After releasing two albums with Family, John Wetton joined King Crimson. That was fitting. He was already an innovative musician. King Crimson were one of the most innovative groups of the prog rock era. With John’s help, their music moved in a different direction. John it seemed had the Midas touch.

That proved to be the case. Having joined Uriah Heep in 1975, he played his part in their biggest selling album, Return To Fantasy. After Return To Fantasy, the wheels started to come off Uriah Heep. So, John Wetton reyurned to session work.

Soon, John Wetton was working with the great and good of music had John’s number. He worked with Roxy Music, Brian Ferry, Tony Banks, Phil Manzanera, Roger Chapman and members of E.L.P., Genesis and Yes. It seemed John had an insatiable appetite for music. However, there was one thing John hadn’t done, released a solo album. So, in 1980, John embarked upon a solo career.

Caught In The Crossfire, which was released in 1980, was John Wetton’s debut solo album. However, John’s solo career was put on hold when he joined Wishbone Ash for one album.

With John playing bass, Wishbone Ash rolled back the years. It was a welcome return to form from the veteran group. However, John was just passing through. He formed Asia, whose 1982 eponymous debut album sold eight million copies. The followup sold another million copies. Astra was John’s final outing with Asia. By then, all wasn’t well within Asia. So, when Astra failed to replicate Asia’s first two albums, John called it a day. This allowed him to concentrate on collaboration and his solo albums.

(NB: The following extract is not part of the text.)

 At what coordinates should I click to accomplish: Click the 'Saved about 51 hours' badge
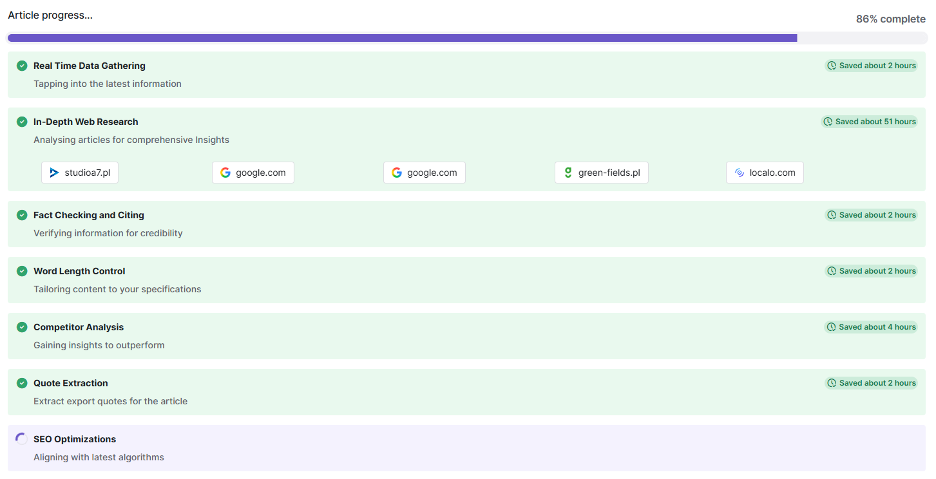point(869,122)
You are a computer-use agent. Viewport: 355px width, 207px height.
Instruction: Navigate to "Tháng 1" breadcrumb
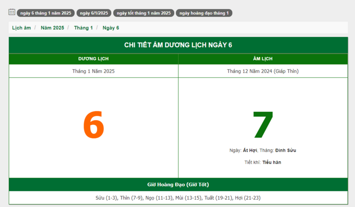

With John now a solo artist, he showed he was still an ambitious and innovative artist. He pushed musical boundaries, mixing musical genres and influences. Seamlessly, they morphed into something new, magical and often quite beautiful. Other times the music is dramatic, rocky and progressive. That’s the case throughout Anthology-The Studio Recordings Volume 1 which was recently released by Primary Purpose. 

It features tracks from five of John Wetton’s finest solo albums. This compilation is the perfection introduction to John Wetton’s solo career. Most people will be familiar with his work with Family, King Crimson, Uriah Heep and Asia. However, they make not have heard John Wetton’s solo albums. Anthology-The Studio Recordings Volume 1 is the perfect primer, and a welcome reminder of a true musical innovator’s four decade solo career.